XI
O que a vivandeira pensava
Retiraram os francezes pelo norte de Portugal, acossados pelo exercito anglo luso.
No dia 17 ganharam Montalegre, no dia 18 passaram a Alhariz, e no dia 19 entraram em Orense, depois de marchas tão violentas como trabalhosas, de perdas consideraveis, e de perseguida vivamente a sua rectaguarda pelas tropas alliadas.
Na passagem pelas povoações que medeiam entre o Porto e a fronteira, deixaram os invasores um rasto de sangue e fogo de que falam com assombro os documentos officiaes.
Á medida que fugiam foram espalhando a morte nas ultimas terras de Portugal, como se quizessem atulhar de cadaveres o abysmo cavado na gloria de Napoleão.

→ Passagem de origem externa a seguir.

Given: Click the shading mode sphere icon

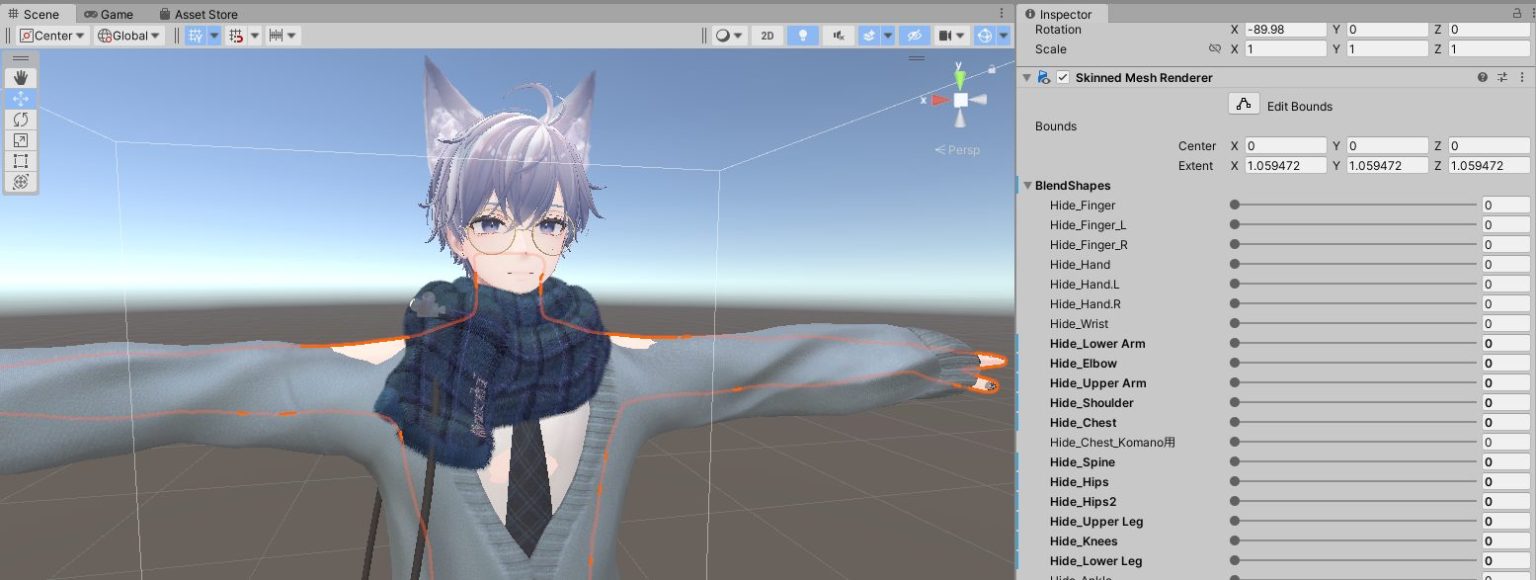Looking at the screenshot, I should tap(723, 36).
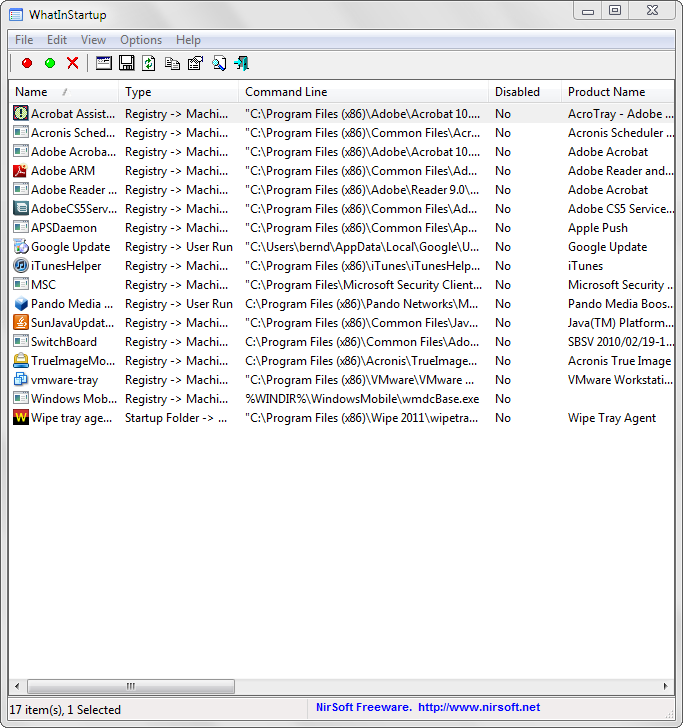Image resolution: width=683 pixels, height=728 pixels.
Task: Open the Options menu
Action: [141, 40]
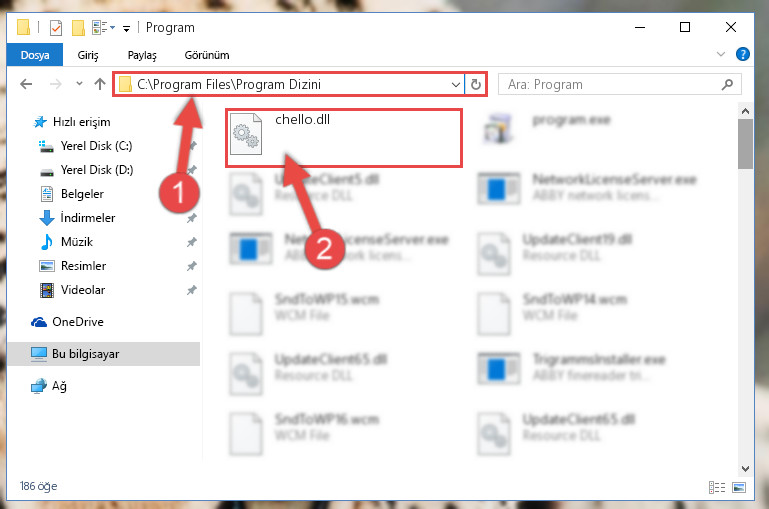Click the search magnifier icon
This screenshot has height=509, width=769.
727,84
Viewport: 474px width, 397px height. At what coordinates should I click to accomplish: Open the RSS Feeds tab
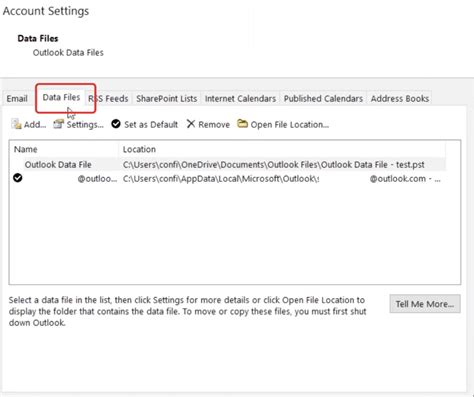click(x=108, y=99)
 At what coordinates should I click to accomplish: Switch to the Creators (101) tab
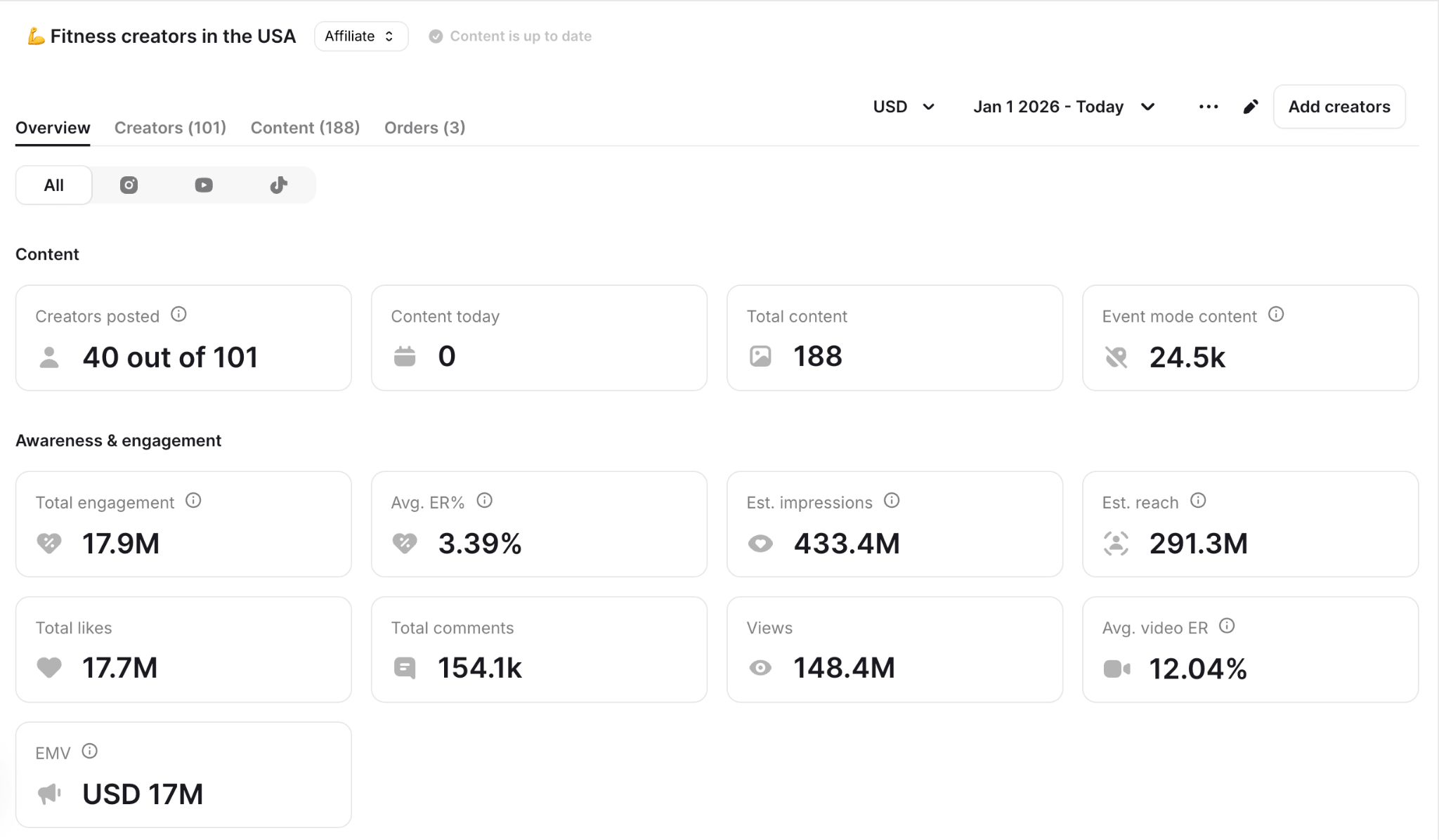[x=170, y=128]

N'uma carta dirigida por lord Wellington ao secretario de guerra, escripta no quartel general de Montalegre, no dia 18, lê-se que: «O inimigo começou a retirada, como já informei a v. s.ª, destruindo uma grande porção dos seus canhões, e munições. Ao depois destruiu o resto d'ambos, e grande parte da sua bagagem, sem conservar mais do que quanto pudessem levar os soldados, e poucas mulas. Deixou ficar os doentes e feridos; e o caminho até Montalegre está juncado de cadaveres de cavallos, e mulas, e soldados francezes, que foram mortos pelos camponezes, antes que a nossa guarda avançada os pudesse salvar. Esta circumstancia é o effeito natural da maneira por que o inimigo faz a guerra n'este paiz. Os soldados teem saqueado e morto a paizanagem, a seu arbitrio; e eu tenho visto muitas pessoas pendentes enforcadas nas arvores ao longo das estradas, executadas por nenhuma outra razão, que eu[{91}] possa saber, senão porque não eram amigas da invasão franceza, nem da usurpação do seu paiz; e podia traçar-se a rota da sua retirada, pelo fumo das aldeias a que elles lançavam fogo. Temos tomado cousa de quinhentos prisioneiros. Em tudo, o inimigo não tem perdido menos de um quarto do seu exercito, e toda a sua artilharia e equipagem, desde que nós o atacámos junto ao Vouga.»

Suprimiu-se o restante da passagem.